Sense Ride 3 vs. Sense Ride 3
Salomon's latest version of the Sense Ride features a new Optivibe midsole that is designed to be more shock and vibration-absorbing than its predecessor. There are some new colorways, and the mesh upper has been redesigned slightly, as well. See the differences between the two shoes below, with the Sense Ride 3 shown first.
Since we've yet to test the updated model, the review from here on refers to the previous Sense Ride.
Hands-On Review of the Sense Ride 2
The Salomon Sense Ride 2 offers all-day comfort with its responsive midsole and super cozy upper. This flexible shoe has a more narrow profile, with many comfort and easy-to-use features. The outsole offers a good level of stickiness and grip but is limited to moderate slopes with less technical terrain. Overall, a great trail runner that we are psyched to be checking out!
Take on the backcountry trails with the Sense Ride 2. It's a sticky shoe that offers lightweight performance that is comfortable for whatever your mission.
This shoe offers a pretty average level of foot protection. Even though its design feels lightweight, it's surprisingly protective with a midsole that is packed with robust and harder and made of a material called Vibe. In the forefoot, it has 27 mm of material while the heel has 19mm of padding.
The toe cap is pretty flexible which doesn't lend to the best protection.
This midsole is somewhat protective, but can't offer enough of a bumper from direct blows with super sharp rocks. This shoe does not have a rock plate, which contributes to a more responsive and springy lift-off and landing. The toe bump is a little more flexible, so it's not the most protective from hard impacts. This shoe will keep you protected on the trail from unwanted debris, with the affinity to tackle most surfaces.
The midsole through the body is thicker, offering sufficient protection from underfoot hazards.
Sensitivity is wonderful. It allows you to feel all aspects of the trail from rocks to roots, providing better stability and protection overall. If you're seeking a sensitive trail shoe, this is a wonderful option to consider.
The forefoot has minimal material which makes feeling the trail easy.
The traction on this shoe is sub-par for a trail runner but works super well on dirt roads and less technical terrain. The ContraGrip rubber proves to be sticky on rocky surfaces that are both wet and dry.
A look at the ContraGrip rubberized outsole that is sticky but doesn't do well with wet or soft trail surfaces.
Unfortunately, because the lugs are smaller, they don't grab super slippery surfaces on steep slopes very well. We found that on single track trail, they thrive. But in wet mud or snow, these shoes are best left at home.

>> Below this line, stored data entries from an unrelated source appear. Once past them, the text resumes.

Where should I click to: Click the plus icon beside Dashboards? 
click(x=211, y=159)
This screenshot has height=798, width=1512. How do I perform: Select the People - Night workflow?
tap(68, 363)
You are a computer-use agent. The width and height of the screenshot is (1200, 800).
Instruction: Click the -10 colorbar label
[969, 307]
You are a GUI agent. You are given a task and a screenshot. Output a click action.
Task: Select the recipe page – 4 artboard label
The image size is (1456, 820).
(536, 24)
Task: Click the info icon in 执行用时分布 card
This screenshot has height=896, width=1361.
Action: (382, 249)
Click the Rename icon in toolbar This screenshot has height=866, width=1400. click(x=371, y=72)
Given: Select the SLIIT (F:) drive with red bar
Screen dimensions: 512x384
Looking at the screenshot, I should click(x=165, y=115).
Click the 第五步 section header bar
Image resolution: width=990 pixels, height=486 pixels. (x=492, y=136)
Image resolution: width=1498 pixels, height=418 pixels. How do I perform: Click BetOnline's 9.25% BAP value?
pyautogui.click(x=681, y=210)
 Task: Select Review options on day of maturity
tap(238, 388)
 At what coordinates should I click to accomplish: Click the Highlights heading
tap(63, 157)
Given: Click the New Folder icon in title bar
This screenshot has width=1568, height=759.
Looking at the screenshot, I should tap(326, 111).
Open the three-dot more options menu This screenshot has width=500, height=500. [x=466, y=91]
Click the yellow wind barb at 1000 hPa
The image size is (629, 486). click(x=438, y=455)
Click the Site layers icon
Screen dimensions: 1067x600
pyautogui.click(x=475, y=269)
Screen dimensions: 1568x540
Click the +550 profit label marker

Stability is also pretty bomber. The fit has a more European feel, with a slim feel in general. Even though there is a lot of material packed into the outsole, it feels low to the ground with good lateral stability.
Testing the stability of this runner over some rocky terrain near the Skeena River in Terrace, BC.
The heel cup fits nice and tightly, so it doesn't slide around, feeling good on the trail. If the toe box was a touch wider, we imagine this shoe would feel even more stable than it is.
A look at the harness that wraps around the top of the foot to add stability on the trail.
Comfort & Fit
The upper and midsole all articulate well to cater to optimal comfort for all-day wear. The upper is constructed of an Endofit upper that slips on just like a sock. The tongue is super soft and provides a versatile fit. The lacing system has a one-pull system with a hideaway pocket located in the tongue. Underfoot, the cushioning molds to the foot over time, offering all-around comforts that makes this shoe great to wear casually or on the trail all day.
A look at the one-pull lacing system that keeps the shoe snug on the run. If you're not a fan of it, cut out the laces and replace with another set that is thin.
The fit offers some arch support with a tight-fitting heel cup. The toe box is wide enough and flexible enough for a wide-footed person, but tapers at the front, not allowing a whole lot of wiggle room. It has an 8mm heel to toe drop which offers more support and cushioning for both midfoot and heel strikers. In all, we love the comfort of this shoe that provides a fit best for those with regular to narrow feet.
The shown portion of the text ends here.